Caring Isn't the Same as Helping

Transparency shows where money goes. Effectiveness shows what it achieves.

The Problem with Good Intentions

Most people give to causes that feel meaningful. A compelling story, a striking image, a personal connection—these drive donation decisions. And there's nothing wrong with caring.

But caring isn't the same as helping. A dollar given to one organization might save a life. The same dollar given elsewhere might accomplish very little. The difference isn't about which cause matters more—it's about which organization turns donations into real impact.

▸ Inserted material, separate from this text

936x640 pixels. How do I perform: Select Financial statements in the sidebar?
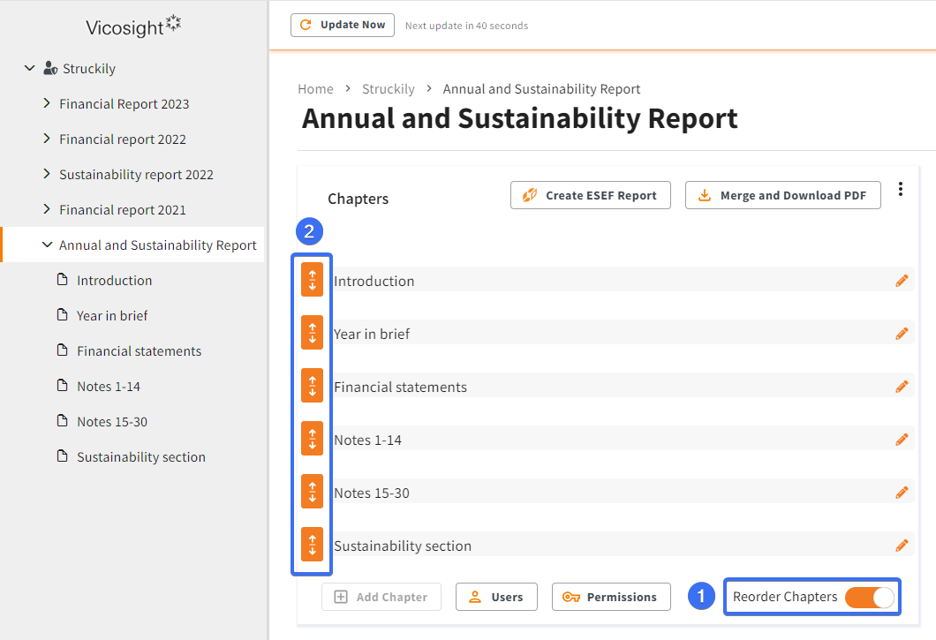pyautogui.click(x=139, y=351)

We believe donors deserve to know not just where their money goes, but what it accomplishes.

What Effectiveness Means

Effectiveness isn't about overhead ratios or administrative costs. Those metrics are easy to measure but often misleading. An organization with 20% overhead that delivers transformative results is more effective than one with 5% overhead that achieves little.

Effectiveness means:

  • Measurable outcomes: What changed because of this work?
  • Cost-effectiveness: How much impact per dollar?
  • Evidence basis: Is there proof this approach works?
  • Scalability: Can this solution grow to meet the need?

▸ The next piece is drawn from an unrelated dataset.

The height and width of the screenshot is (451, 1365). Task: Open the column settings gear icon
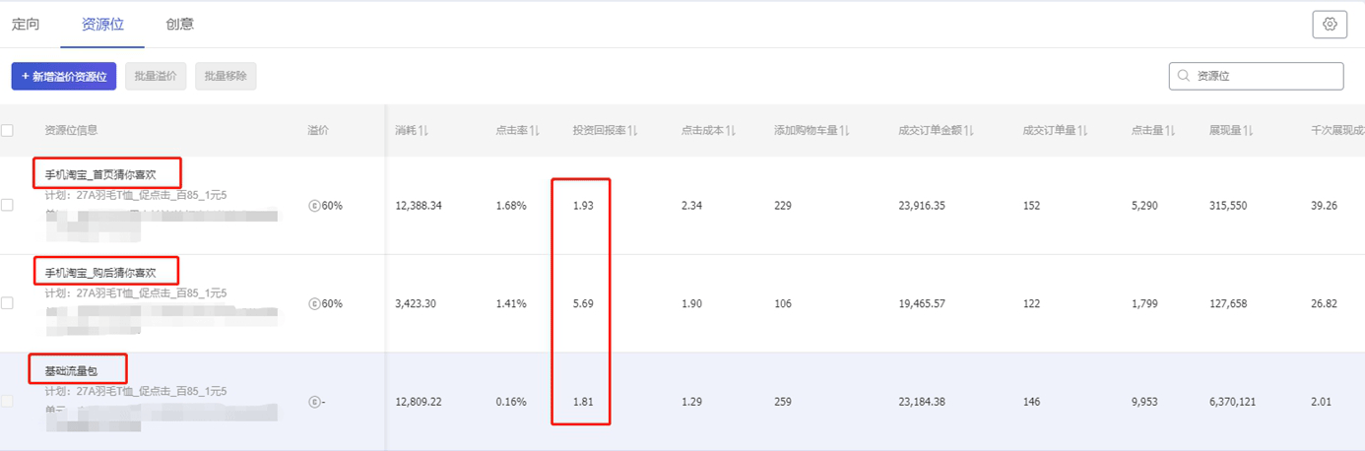[x=1330, y=25]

Inspired by the Effective Giving Movement

Amply's approach to effectiveness is inspired by organizations like GiveWell, which rigorously evaluate charities based on evidence of impact.

We believe this approach should be accessible to everyone—not just donors giving large sums, but anyone who wants their contribution to matter.

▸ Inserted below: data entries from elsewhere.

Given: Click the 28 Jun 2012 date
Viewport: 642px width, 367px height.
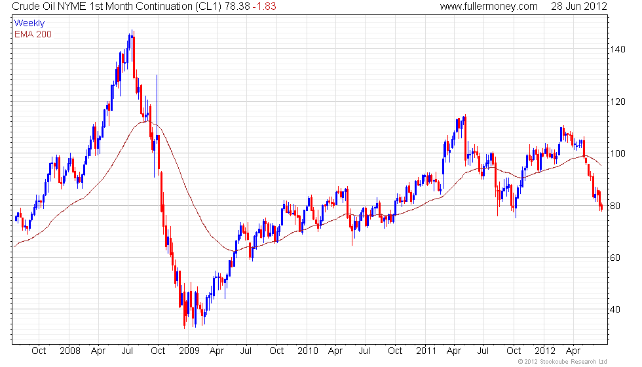Looking at the screenshot, I should [578, 7].
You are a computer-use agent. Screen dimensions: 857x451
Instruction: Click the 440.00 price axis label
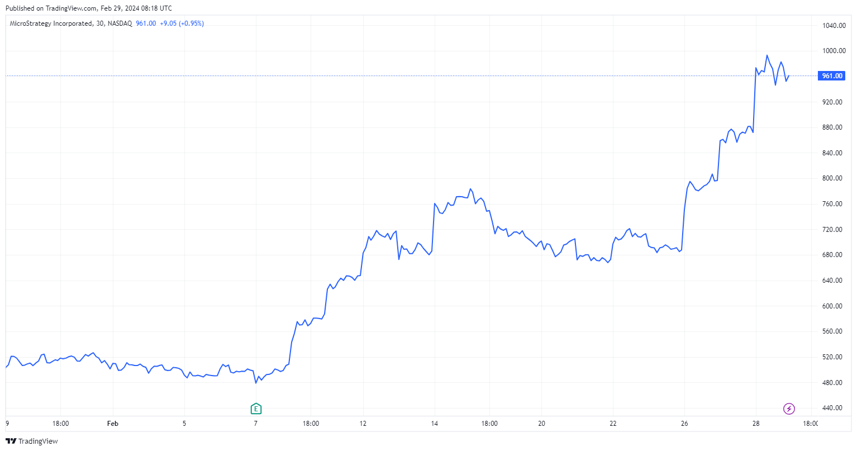click(834, 408)
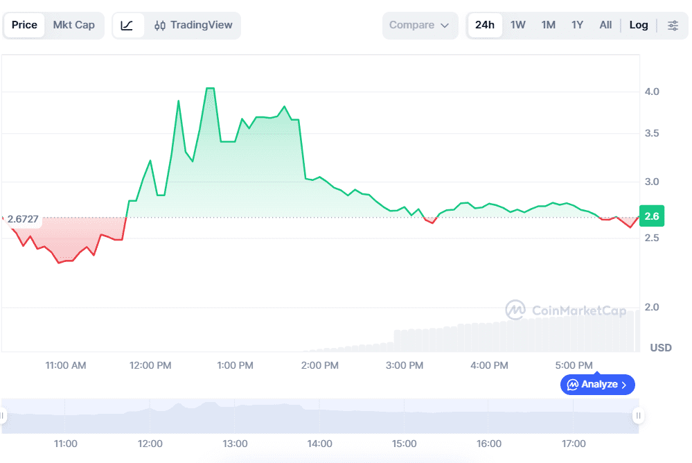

This doesn't mean every donation must go to a GiveWell-recommended charity. It means every donor should have access to clear, honest information about what organizations achieve with their funding.

How Amply Approaches Effectiveness

SDG Framework

All causes on Amply are classified using the UN Sustainable Development Goals. This provides a universal framework for understanding what problems organizations address.

How we use SDGs

Impact Measurement

Organizations on Amply report their outcomes—not just activities, but results. We work to standardize this reporting so donors can compare impact across organizations.

How we measure impact

Transparency Enables Effectiveness

Effectiveness requires honesty. Organizations must be able to report what works and what doesn't without fear of losing support. Amply's transparency infrastructure makes this possible by building trust through openness rather than spin.

When donors can see the full picture, organizations can focus on impact rather than marketing.

Effectiveness Without Elitism

Some critics worry that effectiveness-focused giving favors certain causes over others. We understand this concern.

Amply doesn't dictate which causes matter. Climate action, education, health, poverty, arts, local community—all have value. The SDGs themselves span 17 different areas.

What we do say: within any cause area, some organizations are more effective than others. Donors deserve to know which ones.

The Pragmatic Case

Effectiveness isn't just ethically right—it's practically better for the entire sector.

Organizations that can demonstrate impact attract more support. Donors who see results give more consistently. A sector that proves its value earns public trust.

We believe that making effectiveness visible—through honest measurement and transparent reporting—creates a system where doing good and doing well align.